No, it's an analytic truth in the Kantian and more generally philosophical sense:Dinsdale wrote: ↑Wed Nov 07, 2018 9:22 amAn analytic truth is by definition something resulting from analysis. Saying that a triangle has three sides is just an observation.
https://en.wikipedia.org/wiki/Analytic% ... istinction
You'll see from the wiki page that the triangularity issue is exactly the one used to instantiate the Kantian point about analytic truths. An "observation" would be redundant in determining the number of sides of a triangle, although this would be required for the determination of what Kant terms a "synthetic" proof. (For example, how many sides does Farmer Giles' field have....) The same applies to "All batchelors are unmarried", "All bodies are heavy", "All space is extended", etc.
My whole point is that you are looking for a further observational synthetic truth, whereas this is not the type of truth that applies to why any conception of "self" or "sense of me" requires a conception of control.

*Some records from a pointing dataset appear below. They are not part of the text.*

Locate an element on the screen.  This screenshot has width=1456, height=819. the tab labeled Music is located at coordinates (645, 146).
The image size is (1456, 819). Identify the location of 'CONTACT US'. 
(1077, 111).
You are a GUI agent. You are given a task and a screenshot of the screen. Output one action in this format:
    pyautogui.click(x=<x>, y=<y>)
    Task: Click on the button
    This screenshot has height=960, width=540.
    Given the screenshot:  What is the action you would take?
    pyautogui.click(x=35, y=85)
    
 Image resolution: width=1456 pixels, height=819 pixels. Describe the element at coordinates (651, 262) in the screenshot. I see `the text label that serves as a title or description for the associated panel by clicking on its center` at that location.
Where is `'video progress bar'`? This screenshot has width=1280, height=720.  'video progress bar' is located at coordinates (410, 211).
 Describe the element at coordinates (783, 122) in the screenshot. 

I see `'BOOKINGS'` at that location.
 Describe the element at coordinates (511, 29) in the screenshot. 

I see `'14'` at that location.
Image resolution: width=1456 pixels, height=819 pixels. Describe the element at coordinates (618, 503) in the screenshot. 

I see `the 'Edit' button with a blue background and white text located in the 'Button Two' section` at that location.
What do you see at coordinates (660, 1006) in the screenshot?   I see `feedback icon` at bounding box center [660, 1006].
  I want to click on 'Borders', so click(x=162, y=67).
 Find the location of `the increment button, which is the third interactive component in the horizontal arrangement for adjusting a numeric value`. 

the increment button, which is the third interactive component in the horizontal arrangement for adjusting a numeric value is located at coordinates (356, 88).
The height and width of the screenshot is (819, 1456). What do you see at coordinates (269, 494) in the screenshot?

You will perhaps see why this is the case if we stop the meta-analysis and you answer the question, or point me to where you have answered the question, as to what you mean by such a "self" or "sense of me". That way, we can clarify why "lack of control" necessarily involves "lack of self".
So what is it? If, as you say, it doesn't make any difference as to what conception of self we use, just specify one of them that finds favour with you.